■ WHAT IS REQUIRED:
Rewrite the items below, replacing "How do I perform" with "How can I do" and keeping everything else the same.

■ RECORD LIST:
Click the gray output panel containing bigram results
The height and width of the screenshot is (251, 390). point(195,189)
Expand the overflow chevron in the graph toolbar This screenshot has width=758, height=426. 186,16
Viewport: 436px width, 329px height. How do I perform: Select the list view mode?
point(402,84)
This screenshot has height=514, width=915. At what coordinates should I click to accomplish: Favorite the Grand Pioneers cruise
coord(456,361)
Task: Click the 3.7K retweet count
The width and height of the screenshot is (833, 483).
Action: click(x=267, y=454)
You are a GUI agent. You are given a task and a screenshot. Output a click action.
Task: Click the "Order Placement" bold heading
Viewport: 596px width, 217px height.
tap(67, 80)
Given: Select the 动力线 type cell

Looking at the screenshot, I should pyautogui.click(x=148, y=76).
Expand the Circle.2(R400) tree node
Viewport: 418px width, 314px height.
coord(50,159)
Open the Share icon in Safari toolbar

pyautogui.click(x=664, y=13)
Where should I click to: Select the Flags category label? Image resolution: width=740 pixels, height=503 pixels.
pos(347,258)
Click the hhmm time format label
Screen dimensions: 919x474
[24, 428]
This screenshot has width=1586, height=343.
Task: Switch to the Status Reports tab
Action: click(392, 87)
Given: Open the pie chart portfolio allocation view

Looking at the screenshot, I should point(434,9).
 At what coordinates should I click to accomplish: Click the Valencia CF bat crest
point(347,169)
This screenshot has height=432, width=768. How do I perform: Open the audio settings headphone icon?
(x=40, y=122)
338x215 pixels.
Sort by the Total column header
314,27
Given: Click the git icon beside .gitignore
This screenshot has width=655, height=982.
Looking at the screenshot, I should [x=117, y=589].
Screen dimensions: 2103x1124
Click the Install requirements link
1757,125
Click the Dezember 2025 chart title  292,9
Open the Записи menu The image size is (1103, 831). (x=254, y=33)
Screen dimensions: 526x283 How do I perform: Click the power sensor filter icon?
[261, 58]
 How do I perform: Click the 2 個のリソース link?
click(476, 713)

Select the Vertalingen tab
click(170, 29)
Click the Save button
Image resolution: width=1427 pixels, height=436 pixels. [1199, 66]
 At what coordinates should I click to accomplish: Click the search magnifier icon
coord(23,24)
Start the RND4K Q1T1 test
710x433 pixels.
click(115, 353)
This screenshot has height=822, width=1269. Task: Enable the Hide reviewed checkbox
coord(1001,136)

■ TASK RESPONSE:
Click the gray output panel containing bigram results
The height and width of the screenshot is (251, 390). point(195,189)
Expand the overflow chevron in the graph toolbar This screenshot has width=758, height=426. 186,16
Viewport: 436px width, 329px height. How can I do: Select the list view mode?
point(402,84)
This screenshot has height=514, width=915. At what coordinates should I click to accomplish: Favorite the Grand Pioneers cruise
coord(456,361)
Task: Click the 3.7K retweet count
The width and height of the screenshot is (833, 483).
Action: click(x=267, y=454)
You are a GUI agent. You are given a task and a screenshot. Output a click action.
Task: Click the "Order Placement" bold heading
Viewport: 596px width, 217px height.
tap(67, 80)
Given: Select the 动力线 type cell

Looking at the screenshot, I should pyautogui.click(x=148, y=76).
Expand the Circle.2(R400) tree node
Viewport: 418px width, 314px height.
coord(50,159)
Open the Share icon in Safari toolbar

pyautogui.click(x=664, y=13)
Where should I click to: Select the Flags category label? Image resolution: width=740 pixels, height=503 pixels.
pos(347,258)
Click the hhmm time format label
Screen dimensions: 919x474
[24, 428]
This screenshot has width=1586, height=343.
Task: Switch to the Status Reports tab
Action: click(392, 87)
Given: Open the pie chart portfolio allocation view

Looking at the screenshot, I should point(434,9).
 At what coordinates should I click to accomplish: Click the Valencia CF bat crest
point(347,169)
This screenshot has height=432, width=768. How can I do: Open the audio settings headphone icon?
(x=40, y=122)
338x215 pixels.
Sort by the Total column header
314,27
Given: Click the git icon beside .gitignore
This screenshot has width=655, height=982.
Looking at the screenshot, I should [x=117, y=589].
Screen dimensions: 2103x1124
Click the Install requirements link
1757,125
Click the Dezember 2025 chart title  292,9
Open the Записи menu The image size is (1103, 831). (x=254, y=33)
Screen dimensions: 526x283 How can I do: Click the power sensor filter icon?
[261, 58]
 How can I do: Click the 2 個のリソース link?
click(476, 713)

Select the Vertalingen tab
click(170, 29)
Click the Save button
Image resolution: width=1427 pixels, height=436 pixels. [1199, 66]
 At what coordinates should I click to accomplish: Click the search magnifier icon
coord(23,24)
Start the RND4K Q1T1 test
710x433 pixels.
click(115, 353)
This screenshot has height=822, width=1269. Task: Enable the Hide reviewed checkbox
coord(1001,136)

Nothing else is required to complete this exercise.